Background/Aims: Current asthma therapies remain unsatisfactory for controlling airway remodelling in asthma. MicroRNA-21 is a key player in asthma pathogenesis, but the molecular mechanisms underlying its effects on airway remodelling are not completely understood. We investigated the effects of inhibition of microRNA-21 on allergic airway inflammation and remodelling.
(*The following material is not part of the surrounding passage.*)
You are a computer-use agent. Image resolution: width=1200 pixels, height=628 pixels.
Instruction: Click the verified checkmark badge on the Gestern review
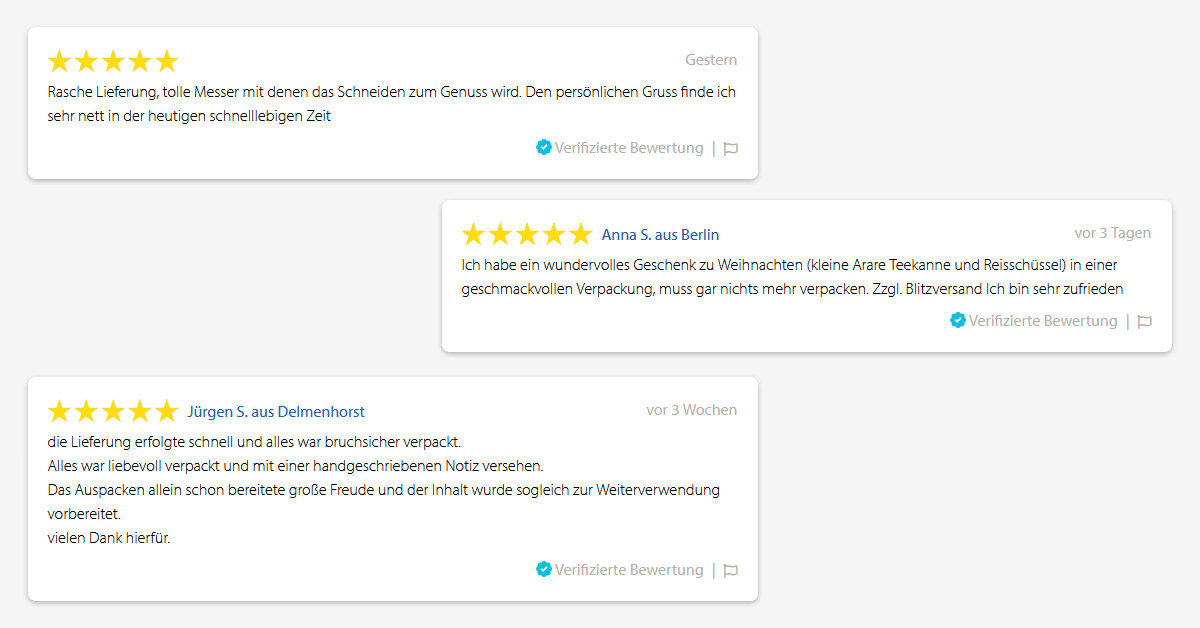[x=544, y=147]
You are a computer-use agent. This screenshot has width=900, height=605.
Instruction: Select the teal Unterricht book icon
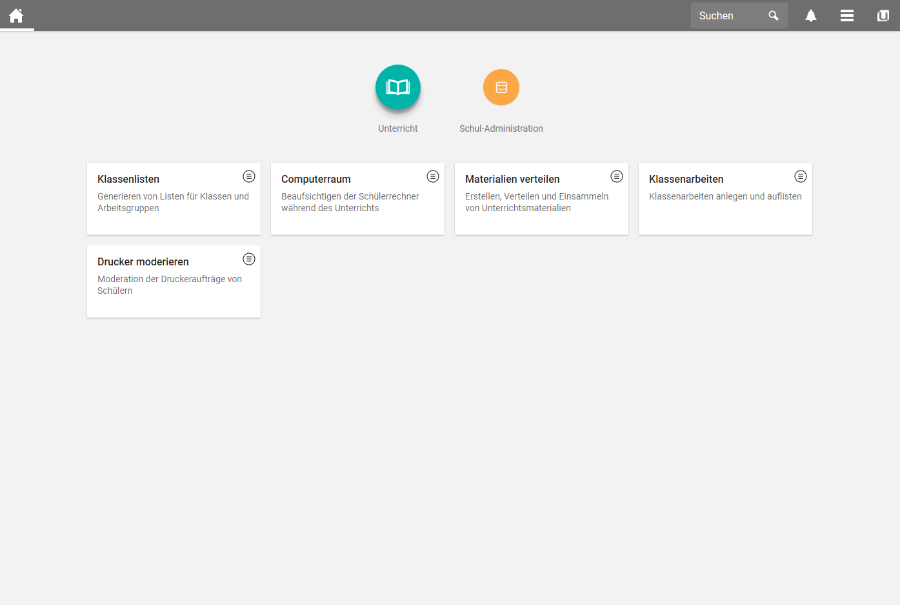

Methods: Female BALB/c mice were divided into four groups: control, ovalbumin-sensitized and -challenged for 3 months, microRNA-negative control-treated ovalbumin-treated, and microRNA-21 inhibitor-treated ovalbumin-treated groups. Parameters related to airway remodelling, cytokine production, airway inflammation, and airway hyperresponsiveness were compared between groups. Human bronchial smooth muscle cells were used in a mechanism study. Results: In this asthma model, ovalbumin-sensitized and -challenged mice exhibited allergic airway inflammation and airway remodelling. MicroRNA-21 inhibitor-treated mice had fewer inflammatory cells, lower T(H)2 cytokine production, and suppressed parameters related to remodelling such as goblet cell hyperplasia, collagen deposition, hydroxyproline content, and expression of smooth muscle actin. Inhibition of microRNA-21 decreased transforming growth factor beta 1 expression and induced Smad7 expression in lung tissue. In human bronchial smooth muscle cells stimulated with transforming growth factor beta 1, microRNA-21 inhibition upregulated Smad7 expression and decreased markers of airway remodelling. Conclusions: Inhibition of microRNA-21 had both anti-inflammatory and anti-remodelling effects in this model of ovalbumin-induced chronic asthma. Our data suggest that the microRNA-21-transforming growth factor beta 1-Smad7 axis modulates the pathogenesis of ovalbumin-induced chronic asthma and in human bronchial smooth muscle cells. MicroRNA-21 inhibitors may be a novel therapeutic target in patients with allergic asthma, especially those with airway remodelling.